Earlier this year in a post about the divergence of college into winners and losers, commenter rcookjr mentioned the aggressive recruiting efforts of the University of Alabama in Chicagoland. When I lived there, you’d typically see Big Ten university flags flying off the fronts of various bars. Today there’s a wider range of schools and a few years ago I remember being seeing an Alabama flag and being puzzled by it.
Urbanophile readers had the story first, but the Chicago Tribune recently took a dive into the recruiting efforts of Alabama in the Chicago area:
Sydney Whalen’s first dorm meeting last fall at the University of Alabama started with a typical icebreaker: Where is everyone from? Several hands went up when her residential adviser asked who was from Alabama and Georgia. It is the South, after all. And what about the Chicago area? “I’m not even kidding — we were the majority in that group,” said Whalen, a freshman from Mokena.
For Whalen, a top student at Lincoln-Way West High School in New Lenox, the choice was easy. Alabama offered her a full-tuition scholarship covering four years of undergraduate work. The University of Illinois, which she also considered, did not offer anything. A decade ago, 147 Illinoisans were enrolled in Tuscaloosa. That number hit 1,623 last fall, encompassing hometowns across the state from Fox Lake to Creal Springs and from Quincy to Shawneetown. And Alabama isn’t taking just any student; many are among Illinois’ brightest.
Alabama’s not the only one. Lots of out of state schools are recruiting in Illinois. It’s all part of the scramble for dollars in an increasingly competitive college funding environment:
Enter the University of Alabama. It awarded 203 full-tuition scholarships, out of 305 total, to freshman Illinoisans in 2017, defraying more than $100,000 in costs per student. The university has nearly quintupled over the past decade the amount of institutional, non-need-based aid it awards.

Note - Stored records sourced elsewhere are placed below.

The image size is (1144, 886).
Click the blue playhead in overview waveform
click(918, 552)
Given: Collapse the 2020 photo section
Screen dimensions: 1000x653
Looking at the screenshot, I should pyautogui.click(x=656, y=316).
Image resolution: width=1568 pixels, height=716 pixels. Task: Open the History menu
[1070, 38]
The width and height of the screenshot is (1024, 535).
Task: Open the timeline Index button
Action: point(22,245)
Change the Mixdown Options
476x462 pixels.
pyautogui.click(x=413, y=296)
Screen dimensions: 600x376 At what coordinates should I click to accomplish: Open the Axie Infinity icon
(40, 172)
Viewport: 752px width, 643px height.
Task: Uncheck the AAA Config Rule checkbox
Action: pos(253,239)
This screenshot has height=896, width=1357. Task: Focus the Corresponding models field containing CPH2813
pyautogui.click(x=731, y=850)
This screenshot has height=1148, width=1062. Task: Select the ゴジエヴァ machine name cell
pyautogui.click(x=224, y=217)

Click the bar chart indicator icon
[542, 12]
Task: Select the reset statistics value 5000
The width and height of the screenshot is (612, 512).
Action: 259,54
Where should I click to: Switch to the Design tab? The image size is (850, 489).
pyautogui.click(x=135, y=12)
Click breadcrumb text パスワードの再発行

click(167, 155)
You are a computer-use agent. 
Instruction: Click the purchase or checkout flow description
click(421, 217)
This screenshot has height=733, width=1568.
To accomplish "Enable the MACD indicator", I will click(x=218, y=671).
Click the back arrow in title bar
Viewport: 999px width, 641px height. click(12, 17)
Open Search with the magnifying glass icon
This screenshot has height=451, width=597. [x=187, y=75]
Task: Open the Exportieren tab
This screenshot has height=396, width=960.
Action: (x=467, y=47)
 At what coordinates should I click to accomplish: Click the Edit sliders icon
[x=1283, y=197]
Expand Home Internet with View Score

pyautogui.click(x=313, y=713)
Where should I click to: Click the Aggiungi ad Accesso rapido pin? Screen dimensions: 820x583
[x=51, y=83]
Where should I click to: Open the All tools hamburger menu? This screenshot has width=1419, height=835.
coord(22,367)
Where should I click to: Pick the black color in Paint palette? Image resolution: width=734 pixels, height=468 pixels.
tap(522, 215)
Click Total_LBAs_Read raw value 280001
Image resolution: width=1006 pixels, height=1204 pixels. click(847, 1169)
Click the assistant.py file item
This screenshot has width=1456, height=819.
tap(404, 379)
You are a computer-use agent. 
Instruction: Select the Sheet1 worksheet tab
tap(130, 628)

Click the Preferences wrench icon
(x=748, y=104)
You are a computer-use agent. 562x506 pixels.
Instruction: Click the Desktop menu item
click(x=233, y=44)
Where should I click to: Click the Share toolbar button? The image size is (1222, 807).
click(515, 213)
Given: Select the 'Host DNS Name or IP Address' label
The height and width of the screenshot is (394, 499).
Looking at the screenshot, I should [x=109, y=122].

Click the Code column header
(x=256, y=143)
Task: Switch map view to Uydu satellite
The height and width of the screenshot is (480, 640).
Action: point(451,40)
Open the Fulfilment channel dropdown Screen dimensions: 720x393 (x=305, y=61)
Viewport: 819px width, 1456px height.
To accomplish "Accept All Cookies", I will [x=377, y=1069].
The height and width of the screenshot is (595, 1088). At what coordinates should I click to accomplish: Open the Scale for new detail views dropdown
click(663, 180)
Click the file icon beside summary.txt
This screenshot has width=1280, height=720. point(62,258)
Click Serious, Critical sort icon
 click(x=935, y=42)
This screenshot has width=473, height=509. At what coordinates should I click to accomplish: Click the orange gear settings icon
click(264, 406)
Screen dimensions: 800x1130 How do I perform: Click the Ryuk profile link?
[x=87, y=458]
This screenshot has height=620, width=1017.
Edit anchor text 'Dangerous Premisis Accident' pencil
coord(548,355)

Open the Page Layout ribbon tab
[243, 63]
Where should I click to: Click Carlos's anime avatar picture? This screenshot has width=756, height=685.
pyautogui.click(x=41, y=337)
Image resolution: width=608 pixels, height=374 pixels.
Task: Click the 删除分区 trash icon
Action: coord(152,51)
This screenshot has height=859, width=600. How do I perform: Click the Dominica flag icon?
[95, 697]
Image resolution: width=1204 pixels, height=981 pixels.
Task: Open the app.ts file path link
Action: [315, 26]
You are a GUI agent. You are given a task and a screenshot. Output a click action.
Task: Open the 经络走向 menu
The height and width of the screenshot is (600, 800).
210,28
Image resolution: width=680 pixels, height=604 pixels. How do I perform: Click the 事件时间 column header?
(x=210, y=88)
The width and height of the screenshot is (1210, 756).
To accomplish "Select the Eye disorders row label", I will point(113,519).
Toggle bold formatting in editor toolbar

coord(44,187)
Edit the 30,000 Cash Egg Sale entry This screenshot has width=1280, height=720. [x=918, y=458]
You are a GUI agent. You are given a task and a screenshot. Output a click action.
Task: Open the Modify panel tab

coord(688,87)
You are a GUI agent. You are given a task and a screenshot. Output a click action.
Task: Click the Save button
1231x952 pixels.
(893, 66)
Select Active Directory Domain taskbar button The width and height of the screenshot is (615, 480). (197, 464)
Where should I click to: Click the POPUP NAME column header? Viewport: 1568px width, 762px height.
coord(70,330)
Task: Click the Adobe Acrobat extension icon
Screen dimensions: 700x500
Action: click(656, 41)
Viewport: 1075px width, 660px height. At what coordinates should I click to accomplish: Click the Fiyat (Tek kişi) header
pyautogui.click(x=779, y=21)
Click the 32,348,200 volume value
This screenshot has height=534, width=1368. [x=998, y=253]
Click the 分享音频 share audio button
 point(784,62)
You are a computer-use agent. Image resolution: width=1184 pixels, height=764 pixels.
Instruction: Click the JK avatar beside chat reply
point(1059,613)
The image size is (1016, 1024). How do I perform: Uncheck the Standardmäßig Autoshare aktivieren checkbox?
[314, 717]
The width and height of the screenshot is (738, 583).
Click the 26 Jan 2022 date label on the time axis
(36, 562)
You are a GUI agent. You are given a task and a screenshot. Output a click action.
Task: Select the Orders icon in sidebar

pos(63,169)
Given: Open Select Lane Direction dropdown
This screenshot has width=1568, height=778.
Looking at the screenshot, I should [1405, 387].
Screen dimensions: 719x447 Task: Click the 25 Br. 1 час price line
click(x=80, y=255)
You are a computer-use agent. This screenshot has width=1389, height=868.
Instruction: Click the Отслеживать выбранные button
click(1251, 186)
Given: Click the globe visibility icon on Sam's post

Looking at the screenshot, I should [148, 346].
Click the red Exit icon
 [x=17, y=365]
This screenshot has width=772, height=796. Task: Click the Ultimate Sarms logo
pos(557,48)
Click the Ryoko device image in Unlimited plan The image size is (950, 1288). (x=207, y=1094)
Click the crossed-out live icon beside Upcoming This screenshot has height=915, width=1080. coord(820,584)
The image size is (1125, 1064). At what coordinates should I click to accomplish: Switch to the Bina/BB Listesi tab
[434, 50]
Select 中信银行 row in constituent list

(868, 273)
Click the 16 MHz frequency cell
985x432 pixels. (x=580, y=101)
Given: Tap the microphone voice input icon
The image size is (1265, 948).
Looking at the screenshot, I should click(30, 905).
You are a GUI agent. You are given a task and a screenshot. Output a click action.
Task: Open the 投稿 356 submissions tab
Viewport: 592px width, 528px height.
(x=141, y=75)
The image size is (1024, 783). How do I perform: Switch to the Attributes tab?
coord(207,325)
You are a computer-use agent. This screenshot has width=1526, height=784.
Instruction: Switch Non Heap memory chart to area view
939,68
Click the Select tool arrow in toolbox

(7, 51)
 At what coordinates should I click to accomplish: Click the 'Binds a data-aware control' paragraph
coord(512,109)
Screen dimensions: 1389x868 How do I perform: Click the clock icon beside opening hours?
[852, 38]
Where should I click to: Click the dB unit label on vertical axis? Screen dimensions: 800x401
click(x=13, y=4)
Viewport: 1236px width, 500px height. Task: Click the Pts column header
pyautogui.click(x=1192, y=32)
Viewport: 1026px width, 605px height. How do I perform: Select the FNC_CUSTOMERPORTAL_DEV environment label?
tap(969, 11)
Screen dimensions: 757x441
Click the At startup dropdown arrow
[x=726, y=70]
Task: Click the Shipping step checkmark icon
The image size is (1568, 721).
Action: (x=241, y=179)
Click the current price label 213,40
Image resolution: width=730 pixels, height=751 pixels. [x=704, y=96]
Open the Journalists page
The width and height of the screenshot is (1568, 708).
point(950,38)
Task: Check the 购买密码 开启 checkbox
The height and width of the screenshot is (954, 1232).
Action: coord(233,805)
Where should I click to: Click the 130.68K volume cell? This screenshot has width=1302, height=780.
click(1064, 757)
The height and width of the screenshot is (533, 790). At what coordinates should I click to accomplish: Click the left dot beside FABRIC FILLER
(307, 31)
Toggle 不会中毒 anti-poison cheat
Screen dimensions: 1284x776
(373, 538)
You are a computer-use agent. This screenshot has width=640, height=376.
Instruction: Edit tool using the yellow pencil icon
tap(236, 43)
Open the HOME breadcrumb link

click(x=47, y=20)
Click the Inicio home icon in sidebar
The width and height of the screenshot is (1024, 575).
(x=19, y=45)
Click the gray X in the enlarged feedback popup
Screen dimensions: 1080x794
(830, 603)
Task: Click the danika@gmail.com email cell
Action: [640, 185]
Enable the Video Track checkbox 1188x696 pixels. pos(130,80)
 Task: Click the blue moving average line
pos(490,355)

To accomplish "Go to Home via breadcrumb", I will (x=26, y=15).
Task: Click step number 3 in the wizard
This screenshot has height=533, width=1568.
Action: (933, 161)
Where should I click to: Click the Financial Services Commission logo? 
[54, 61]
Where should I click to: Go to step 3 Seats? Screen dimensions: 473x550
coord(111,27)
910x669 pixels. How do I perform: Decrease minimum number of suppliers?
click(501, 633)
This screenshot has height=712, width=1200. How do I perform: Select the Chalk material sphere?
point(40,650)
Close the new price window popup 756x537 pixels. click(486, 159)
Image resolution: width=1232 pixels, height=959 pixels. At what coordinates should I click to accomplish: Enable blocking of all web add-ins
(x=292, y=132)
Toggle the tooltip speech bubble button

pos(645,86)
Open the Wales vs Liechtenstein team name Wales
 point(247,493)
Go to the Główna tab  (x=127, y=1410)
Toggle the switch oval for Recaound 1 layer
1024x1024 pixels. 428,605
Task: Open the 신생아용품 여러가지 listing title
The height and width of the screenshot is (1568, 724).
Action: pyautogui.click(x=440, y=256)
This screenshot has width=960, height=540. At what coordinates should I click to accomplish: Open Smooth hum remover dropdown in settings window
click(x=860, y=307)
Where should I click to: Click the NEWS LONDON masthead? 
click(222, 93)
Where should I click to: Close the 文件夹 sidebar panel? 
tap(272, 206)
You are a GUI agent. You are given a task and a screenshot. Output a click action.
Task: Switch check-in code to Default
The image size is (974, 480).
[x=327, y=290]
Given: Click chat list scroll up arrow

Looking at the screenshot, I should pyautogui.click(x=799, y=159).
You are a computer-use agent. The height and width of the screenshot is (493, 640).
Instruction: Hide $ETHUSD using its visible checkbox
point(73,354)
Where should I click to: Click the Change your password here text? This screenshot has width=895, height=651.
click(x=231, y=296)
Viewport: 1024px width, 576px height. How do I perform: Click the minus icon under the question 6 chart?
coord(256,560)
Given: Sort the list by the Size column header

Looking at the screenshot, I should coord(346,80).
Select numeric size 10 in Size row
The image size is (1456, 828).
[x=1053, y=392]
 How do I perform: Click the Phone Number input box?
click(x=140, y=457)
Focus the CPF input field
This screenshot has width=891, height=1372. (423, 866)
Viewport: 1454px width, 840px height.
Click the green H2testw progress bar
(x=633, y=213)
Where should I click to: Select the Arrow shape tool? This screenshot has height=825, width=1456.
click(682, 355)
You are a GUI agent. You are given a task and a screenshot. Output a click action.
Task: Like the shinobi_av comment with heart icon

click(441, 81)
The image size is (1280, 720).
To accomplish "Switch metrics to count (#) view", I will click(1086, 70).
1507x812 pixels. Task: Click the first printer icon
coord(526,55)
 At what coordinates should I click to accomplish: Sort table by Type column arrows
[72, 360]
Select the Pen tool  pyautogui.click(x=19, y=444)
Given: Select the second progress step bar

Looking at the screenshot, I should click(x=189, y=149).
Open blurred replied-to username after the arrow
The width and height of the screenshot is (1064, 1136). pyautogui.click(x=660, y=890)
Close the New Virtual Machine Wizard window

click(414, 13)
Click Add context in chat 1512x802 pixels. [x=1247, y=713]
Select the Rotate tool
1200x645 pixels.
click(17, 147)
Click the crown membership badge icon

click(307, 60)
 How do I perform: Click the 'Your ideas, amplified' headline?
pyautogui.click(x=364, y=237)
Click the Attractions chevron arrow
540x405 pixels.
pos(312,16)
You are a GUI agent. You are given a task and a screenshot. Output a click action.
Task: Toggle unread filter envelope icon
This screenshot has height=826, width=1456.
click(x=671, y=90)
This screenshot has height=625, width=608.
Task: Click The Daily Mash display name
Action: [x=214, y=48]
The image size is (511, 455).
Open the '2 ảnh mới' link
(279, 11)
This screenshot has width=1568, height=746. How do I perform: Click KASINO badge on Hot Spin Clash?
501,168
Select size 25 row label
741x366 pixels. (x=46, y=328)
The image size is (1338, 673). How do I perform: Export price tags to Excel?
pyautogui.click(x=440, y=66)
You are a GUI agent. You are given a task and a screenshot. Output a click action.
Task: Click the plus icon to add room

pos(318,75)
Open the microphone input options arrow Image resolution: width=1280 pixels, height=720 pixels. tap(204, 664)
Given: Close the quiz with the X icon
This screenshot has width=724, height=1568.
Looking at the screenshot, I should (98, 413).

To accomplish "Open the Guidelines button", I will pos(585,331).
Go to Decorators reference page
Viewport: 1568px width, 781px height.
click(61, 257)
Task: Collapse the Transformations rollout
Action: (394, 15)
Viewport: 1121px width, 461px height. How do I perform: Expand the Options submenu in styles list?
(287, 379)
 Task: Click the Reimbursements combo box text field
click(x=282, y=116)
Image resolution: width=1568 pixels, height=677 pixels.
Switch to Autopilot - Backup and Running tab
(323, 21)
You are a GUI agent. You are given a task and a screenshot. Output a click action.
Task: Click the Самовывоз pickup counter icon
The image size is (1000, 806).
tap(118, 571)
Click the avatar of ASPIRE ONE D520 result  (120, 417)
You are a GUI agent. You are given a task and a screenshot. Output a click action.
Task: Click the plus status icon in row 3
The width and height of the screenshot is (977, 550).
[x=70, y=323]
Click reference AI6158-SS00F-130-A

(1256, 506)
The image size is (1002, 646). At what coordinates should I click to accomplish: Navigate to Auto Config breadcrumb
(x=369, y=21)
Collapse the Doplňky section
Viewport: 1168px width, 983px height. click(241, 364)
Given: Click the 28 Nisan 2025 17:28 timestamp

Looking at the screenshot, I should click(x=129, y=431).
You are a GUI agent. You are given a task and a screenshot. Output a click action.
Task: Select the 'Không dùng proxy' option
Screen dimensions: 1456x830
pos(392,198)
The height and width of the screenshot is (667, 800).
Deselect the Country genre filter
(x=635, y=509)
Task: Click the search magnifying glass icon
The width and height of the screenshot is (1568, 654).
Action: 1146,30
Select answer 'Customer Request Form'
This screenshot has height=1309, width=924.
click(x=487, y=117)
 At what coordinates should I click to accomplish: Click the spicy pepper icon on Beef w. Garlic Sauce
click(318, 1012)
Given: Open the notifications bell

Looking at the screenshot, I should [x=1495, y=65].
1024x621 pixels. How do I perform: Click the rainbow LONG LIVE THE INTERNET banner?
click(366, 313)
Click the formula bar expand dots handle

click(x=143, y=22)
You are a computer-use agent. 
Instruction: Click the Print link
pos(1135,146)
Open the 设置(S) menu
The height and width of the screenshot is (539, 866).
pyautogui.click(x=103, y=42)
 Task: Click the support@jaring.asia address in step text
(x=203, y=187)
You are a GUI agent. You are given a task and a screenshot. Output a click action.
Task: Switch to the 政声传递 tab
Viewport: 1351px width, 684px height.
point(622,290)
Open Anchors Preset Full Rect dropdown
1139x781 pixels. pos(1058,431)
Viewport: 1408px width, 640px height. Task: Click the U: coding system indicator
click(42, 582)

Alabama’s recruitment strategy grew out of dynamics familiar to Illinois schools: a drop in state funding for public universities. More than one-third of university income came from state funding as recently as 2007 — easily the highest chunk of its overall revenue. That proportion dropped to 12.1 percent by 2016 while the share of tuition revenue inched upward, university figures show.
Even with tuition covered, Alabama still wins, collecting around $18,000 a year from out-of-state students for room and board and other expenses, more than the sticker price for in-state students. The result has been surging enrollment, from around the country. In 2008, nearly 70 percent of students in Tuscaloosa were from the state of Alabama. By 2017, 41 percent were local students.
This sounds like a variation of the incentive structures Southern states have used to lure industrial business as well.
This probably makes sense for them at a number of levels. For one thing, it is putting Alabama on the mental map of families in Illinois, establishing a pipeline into their school that probably has some self-sustaining character to it.
This may not benefit Alabama from a talent perspective. The students may leave immediately, and in the short run a highly subsidized student boomeranging back to Chicago can be a great win; somebody else helped pay to educate your kids.
On the other hand, this undermines the finances of Illinois’ own schools. To the extent that they are important for the economic future of the state, that may be a long term negative.
This is an example of the growing competition for students and dollars ongoing around the countries. As demographics shift into smaller college age cohorts in the future, I’d expect this to get even more intense.